Exercise directions –
Go to the line holding "Where should I" in the data below. Return it and each line after it through the last, exactly, and skip the pictures.

[Collected data]
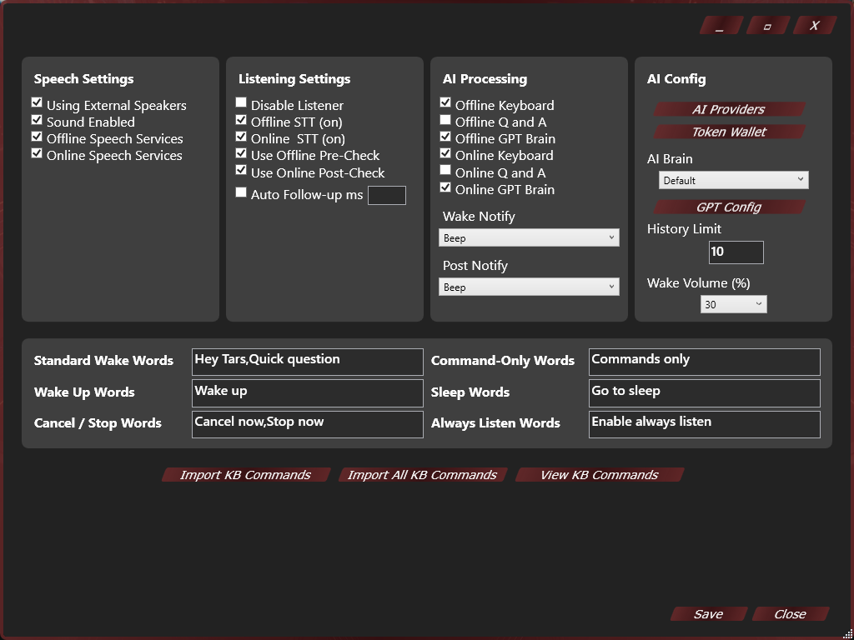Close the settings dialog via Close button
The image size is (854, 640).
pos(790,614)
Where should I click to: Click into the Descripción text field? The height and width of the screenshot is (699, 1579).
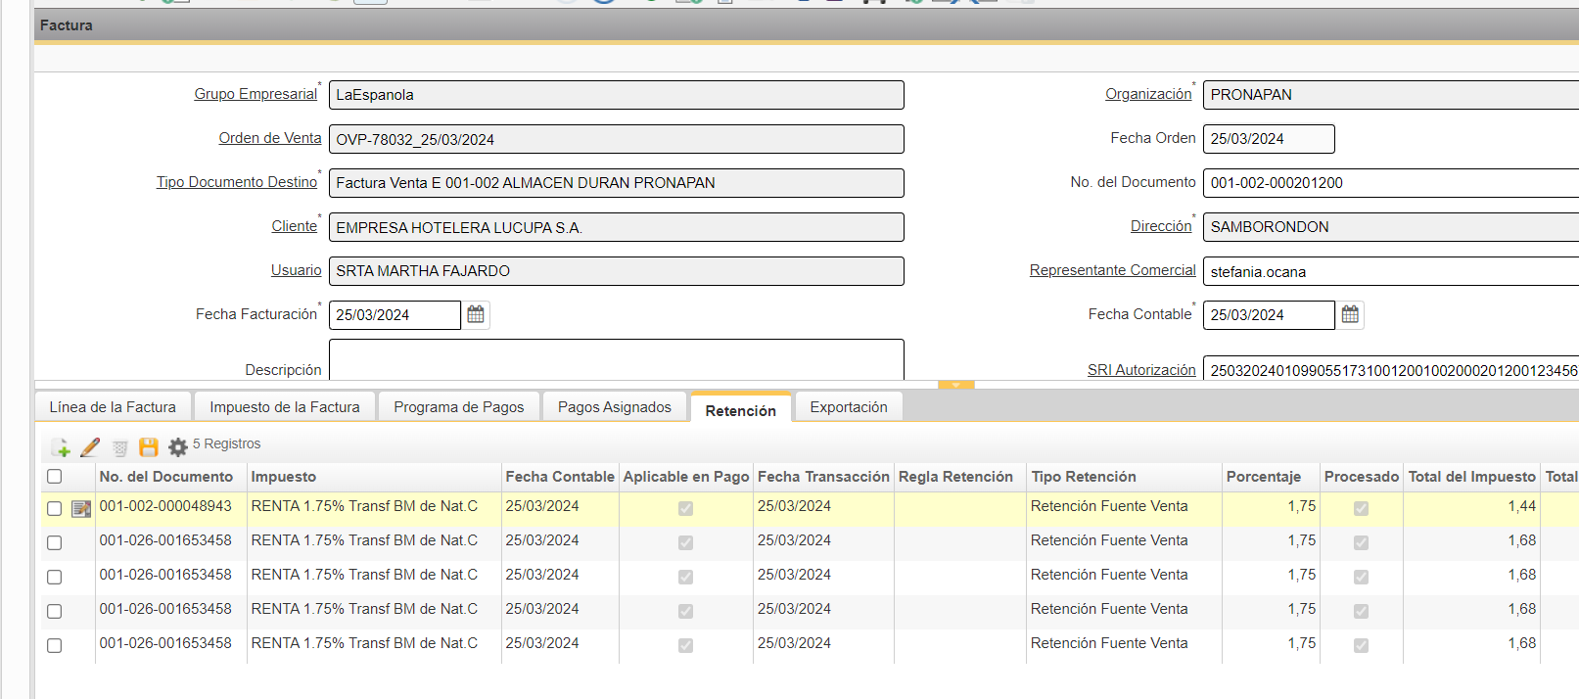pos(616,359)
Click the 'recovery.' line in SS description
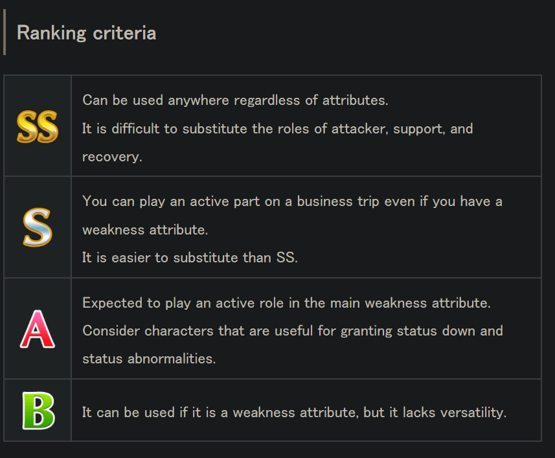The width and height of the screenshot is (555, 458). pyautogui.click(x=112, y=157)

Written solution –
Where should I click to: Click into the Descripción text field? The height and width of the screenshot is (699, 1579).
pos(616,359)
Click the 'recovery.' line in SS description
The width and height of the screenshot is (555, 458). pyautogui.click(x=112, y=157)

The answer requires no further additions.